Physics says we’re in hot water

By Emily Williams

It’s a simple rule of physics--so simple it is easy to hear it and forget it. Now, during the hottest decade on record and in the wake and presence of climate disasters, it cannot be ignored. It goes like this:

Hotter air holds more water vapor than colder air. For every 1 degree Celsius of warming (how much we’ve warmed the earth so far on average), the atmosphere can hold about 7% more moisture.

This simple physical relationship manifests in some of the most complex, destructive, and heartbreaking disasters. Over the past two weeks, cities across the Western US have broken temperature records and wildfires surpassed acres burned from this time last year. The Western US is also deep into an exceptional drought, which both provides ample fuel for blazes and can act to further increase temperatures with the lack of cooling from evaporation.

At the same time, historic and disastrous flooding has hit multiple European countries, killing more than 120 people.

This is climate change. A detection-and-attribution study (which detects whether an extreme event was ‘abnormal’, and attributes how much climate change made it worse) found that the extreme heatwave that plagued the Pacific Northwest -- and preceded the blazes -- was made 150 times more likely by climate change. Another has found that the Southwest is deep into a climate-fueled megadrought, in part due to higher temperatures. And while no formal study has yet been conducted for the flooding, scientists are making the links with climate change.

There are complex meteorological dynamics at play -- such as the weakening and increasing waviness of the jet stream -- that bring about these events. But, less blatant, yet ever present just beneath these dynamics, we can turn back to that physical principle.

If temperatures increase, warming the air, that air will act like a sponge and soak up any available moisture.

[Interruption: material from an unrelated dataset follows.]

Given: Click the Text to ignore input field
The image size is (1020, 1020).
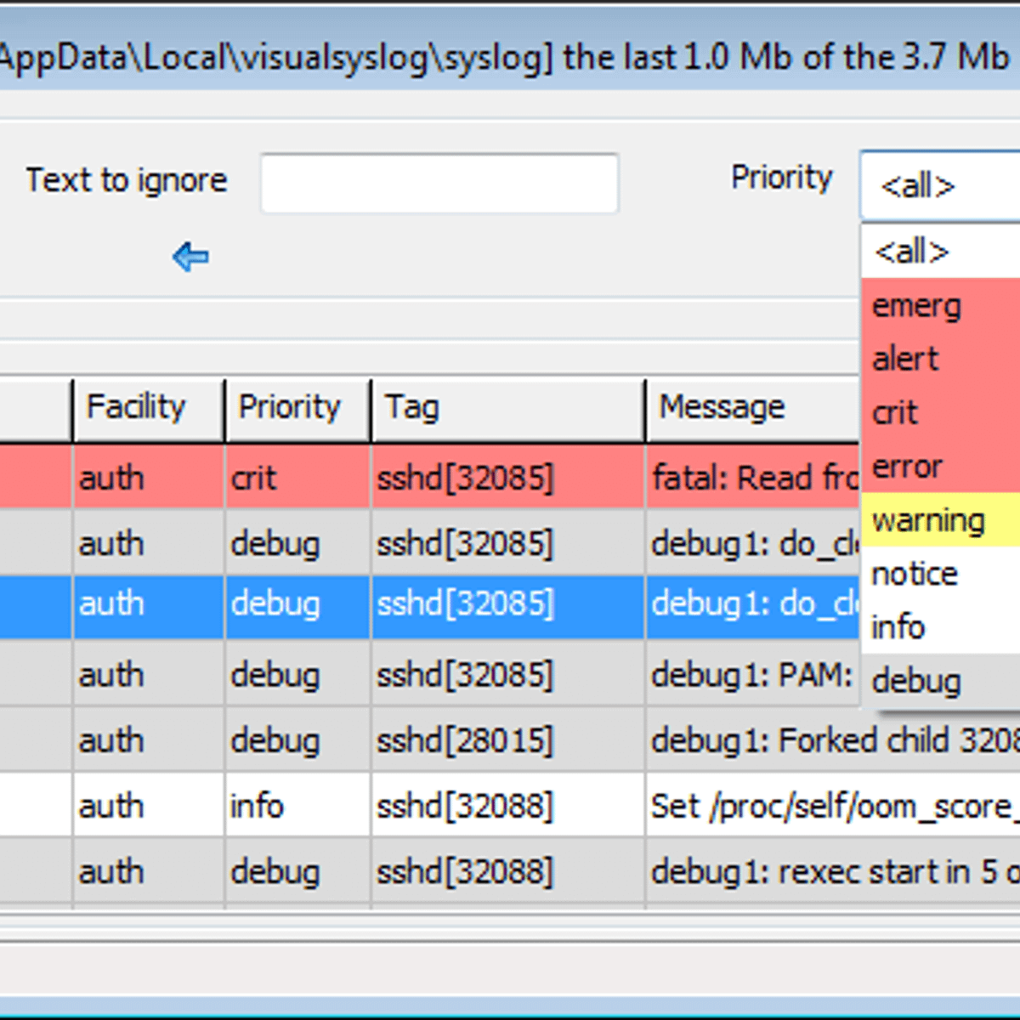Looking at the screenshot, I should click(439, 183).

In semi-arid areas of the Western US where moisture is limited, that ‘thirsty’ draws from the precious few water resources -- in turn, desiccating plants, evaporating rivers and lakes, and drying the soil.

In wetter places, likely at least part of what happened in Europe, the air will soak up all that extra moisture, and that heavily laden, warm air will eventually precipitate out and rain.

This physical principle is one of the things that makes climate change so dangerous. And as we continue to emit greenhouse gases, we’ll continue giving the atmosphere that much more capacity to hold water vapor--which can translate to more intense droughts and more severe floods.

The solution is about as simple as the physics of the problem. When your house is on fire, you get yourself somewhere safe and you turn off the gas. We cannot keep extracting and burning fossil fuels without leading to more warming.

This begins at home -- elected officials here in California have a choice of whether to approve new oil permits and keep relying on gas. We will keep having to cope with climate-change fueled heatwaves, fires, droughts, and floods, but moving away from fossil fuels will avoid a whole new scale of climate-fueled disasters.